> **Yang Perlu Dikerjakan**:
A – Salin dengan tepat bagian teks tentang Bandung tempo dulu yang dibuka dengan kata-kata berisi "Kota Bandung pun" dan ditutup dengan "atau Situ Garunggang.".
B – Tolong lanjutkan teks tentang Bandung tempo dulu mulai setelah kalimat terakhirnya.

Parijs van Java, Europe in de Tropen
Peranan kaum “preangerplanter” sangat dominan dalam membangun kota ini. Pada masa itu komoditi perkebunan merupakan hasil ekspor laku keras di pasar dunia yang membuat “hujan duit” bagi pengusaha perkebunan dan kota Bandung kecipratan rejeki, karena mereka semakin royal membelanjakan uangnya.
Kota Bandung pun menjadi surga belanja dan wisata di tempo dulu. Bisa dibayangkan, 200.000 turis berkunjung ke kota ini, padahal jumlah penduduk Bandung saat itu hanya 226.877 jiwa (1941). Perkumpulan “Bandoeng Vooruit” banyak sekali berjasa dalam membangun kota hingga dijuluki Parijs van Java atau “Europa in de Tropen” (Eropa di daerah Tropis).
Sejak zaman dulu Bandung dikenal surga belanja dan wisata seantero Nusantara. Braga dikenal sebagai Kompleks pertokoan Eropa paling terkemuka di Nusantara. Wisatawan pun menghabiskan waktunya makan-makan dan tetirah di sejumlah restoran atau menonton bioskop dan pagelaran seni berkelas. Pohon-pohon di kota Bandung sangat rindang dan udara sejuk membuat pejalan kaki tak cepat lelah. Ada obyek wisata Kebun Binatang, Pemandian Dago dan Cihampelas, Dago Tea Huis atau Situ Garunggang.
Di Lapang Tegallega, setiap bulan Juni-Juli diadakan Balap Kuda dan Bursa Tahunan. Kota Bandung menjadi gegap gempita, karena orang se-Bandung tumplek di sini. Dari pribumi udik sampai Belanda totok-gerot, ada di gelanggang pacuan kuda. Yang paling menarik dandanan kaum wanita, baik pribumi maupun Eropa, saling pamer mode baru pakaian, dandanan rambut, topi, payung, selop sampai kelom geulis sebagai bahan jorjoran.
Gaya Renaisance ditemui pada konsep ruang terbuka dengan hadirnya taman indah dan asri taman-taman (park), lapang terbuka (plein) atau boulevard seperti Paris sebenarnya. Taman kota itu di antaranya Pieters Park (Taman Merdeka), Ijzerman Park (Taman Ganeca), Molukken Park (Taman Maluku), Insulinde Park (Taman Nusantara),Jubileum Park (Taman Sari), dan lain-lain.

> **Data Terekam**:
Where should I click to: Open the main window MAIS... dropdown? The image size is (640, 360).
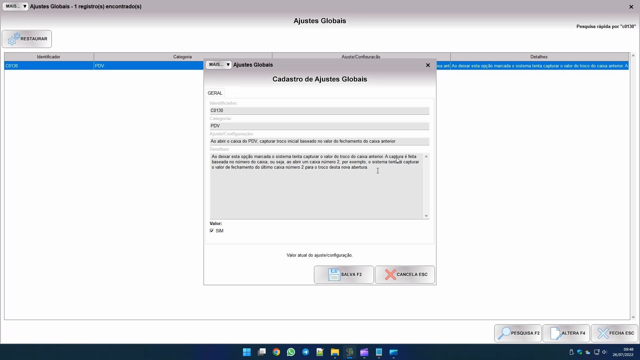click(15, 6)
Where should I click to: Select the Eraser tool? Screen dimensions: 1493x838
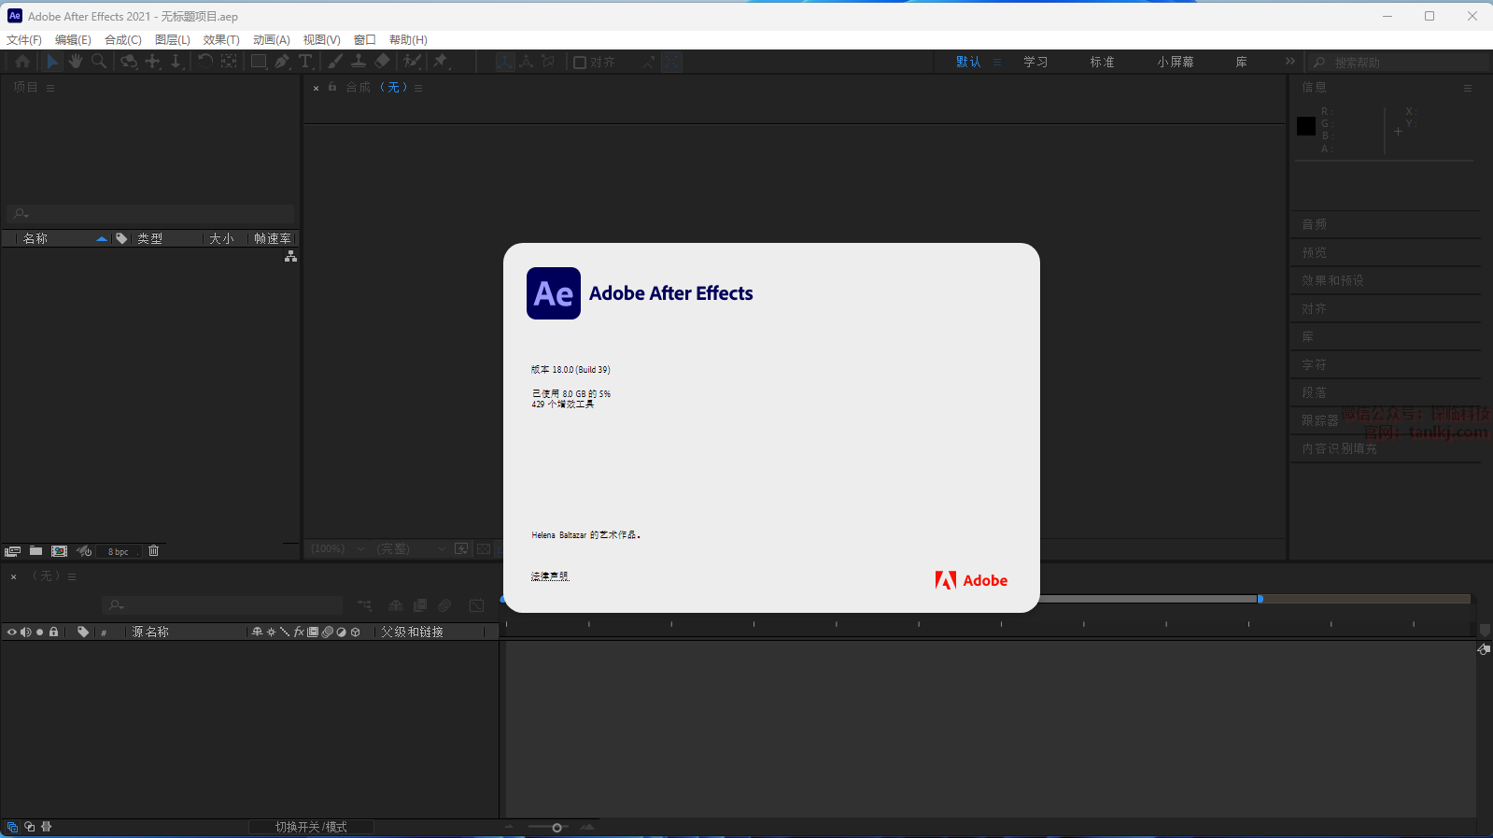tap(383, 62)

> **Jawaban Latihan**:
A –
Kota Bandung pun menjadi surga belanja dan wisata di tempo dulu. Bisa dibayangkan, 200.000 turis berkunjung ke kota ini, padahal jumlah penduduk Bandung saat itu hanya 226.877 jiwa (1941). Perkumpulan “Bandoeng Vooruit” banyak sekali berjasa dalam membangun kota hingga dijuluki Parijs van Java atau “Europa in de Tropen” (Eropa di daerah Tropis).
Sejak zaman dulu Bandung dikenal surga belanja dan wisata seantero Nusantara. Braga dikenal sebagai Kompleks pertokoan Eropa paling terkemuka di Nusantara. Wisatawan pun menghabiskan waktunya makan-makan dan tetirah di sejumlah restoran atau menonton bioskop dan pagelaran seni berkelas. Pohon-pohon di kota Bandung sangat rindang dan udara sejuk membuat pejalan kaki tak cepat lelah. Ada obyek wisata Kebun Binatang, Pemandian Dago dan Cihampelas, Dago Tea Huis atau Situ Garunggang.

B –
Kota Bandung pernah dijuluki “kota konferensi” tempat wisata turis intelektual. Technische Hoogeschool te Bandoeng disingkat TH cikal bakal ITB dengan gaya arsitek dibangun sebagai pusat studi teknik di tanah air berdiri 1920. Bandung dipilih tuan rumah pusat pertemuan ilmiah seperti Fourth Pasific Science Congress tahun 1929. Sebelumnya Natuur Wetenschappelijk Congres II (1922) dan Kongres Teh Dunia (1924). Di Bandung sudah dilengkapi Balai Penyelidikan Teh dan Kina, Laboratorium PTT, Bandoeng Botanisch Park, Museum Geologi, Peneropongan Bosscha terkenal di belahan bumi selatan, juga Institut Pasteur dengan lab pemberantasan cacar terbesar di Asia. Pengalaman ini tak salah bila Bandung sumber inspirasi penyelenggaraan Konferensi Asia Afrika di tahun 1955.
Fasilitas umum Kota Bandung telah lebih maju. Pembangkit listrik kecil di Dago ditambah dari Sentral Lamajang (Cisangkuy) membuat di waktu malam kota Bandung bermandikan cahaya lampu jalanan dipasang hingga pelosok kota. Tanggal 5 Mei 1923 resmi dibuka hubungan “Radio Telepon” dari Nusantara ke Negeri Belanda berjarak 12.000 km. Stasiun Pemancar Radio Telepon dibangun di lereng Gunung Malabar. Begitu pula akses pembukaan penerbangan udara “Andir” dilakukan perusahaan KNILM tanggal 1 November 1928 membuka jalur Bandung-Batavia. Tahun 1930 dibuka hubungan jalur udara ke Surabaya, Semarang, Palembang dan Singapura.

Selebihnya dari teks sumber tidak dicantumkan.